Kim Nguyen, ScD, MPH; Jessica Fields, BA; Anupama G Cemballi, MA; Riya Desai, MPH; Anjali Gopalan, MD, MS; Tessa Cruz, BA; Aekta Shah, PhD; Antwi Akom, PhD; William Brown, PhD, DrPH; Urmimala Sarkar, MD, MPH; Courtney Rees Lyles, PhD
Corresponding Author: Kim Nguyen, ScD, MPH; University of California, San Francisco. Email: kim.nguyen2@ucsf.edu
Section: Original Research
Publication Date: July 23, 2021
Introduction: Social determinants of health (SDoH) influence health outcomes and contribute to disparities in chronic disease in vulnerable populations. To inform health system strategies to address SDoH, we conducted a multi-stakeholder qualitative study to capture the multi-level influences on health for those living in socio-economically deprived contexts. Methods: Varied qualitative inquiry methods – in-depth interviews, participant-led neighborhood tours, and clinic visit observations – involving a total of 23 participants (10 patients with chronic illnesses in San Francisco neighborhoods with high chronic disease rates, 10 community leaders serving the same neighborhoods, and 3 providers from San Francisco’s public healthcare delivery system).
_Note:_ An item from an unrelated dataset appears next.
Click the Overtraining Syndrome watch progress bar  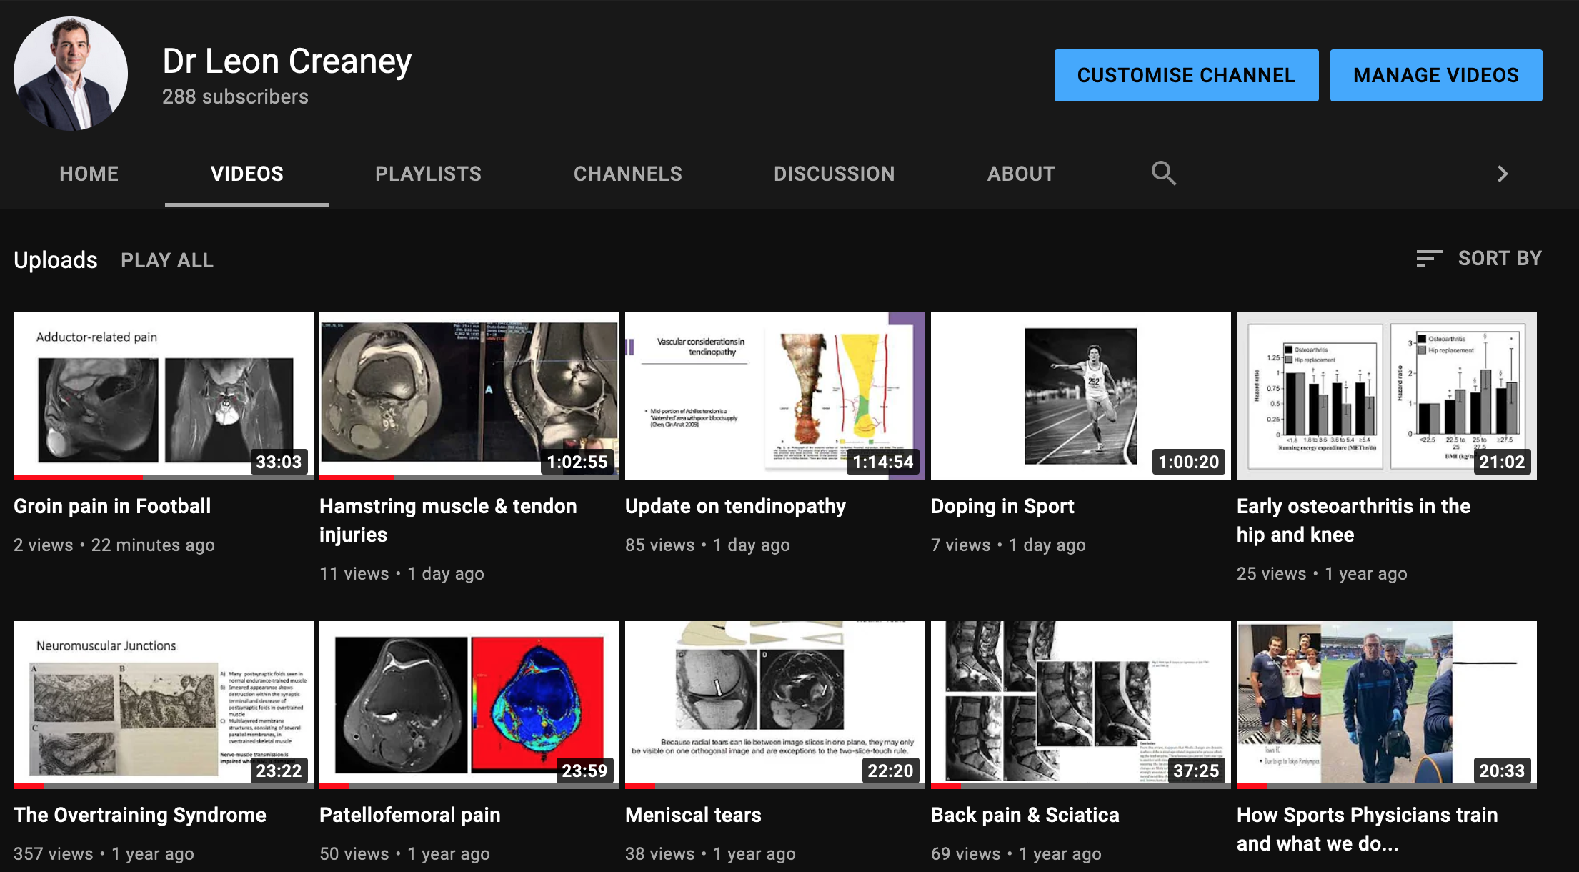(x=163, y=786)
Qualitative analyses was guided by the Chronic Care Model (CCM). Results: A number of key themes emerged: First, we enumerated a large array, neighborhood resources such as food pantries, parks/green spaces, and financial assistance services, that interact with patients’ self-management. Health service providers leveraged these resources to address patients’ social needs, but suggested a clear need for expanding this work. Second, analyses uncovered multiple essential mechanisms by which community-based organizations (CBOs) provided and navigated amongst many neighborhood health resources, including social support and culturally aligned knowledge. Finally, many examples of how structural issues such as institutional racism, transportation, and housing inequities are intertwined with health and social service delivery were elucidated. Conclusion: The results contribute new evidence towards the community domain of the CCM. Healthcare systems must intentionally partner with CBOs to address SDoH and improve community resources for chronic care management, and directly address structural issues in order to make progress.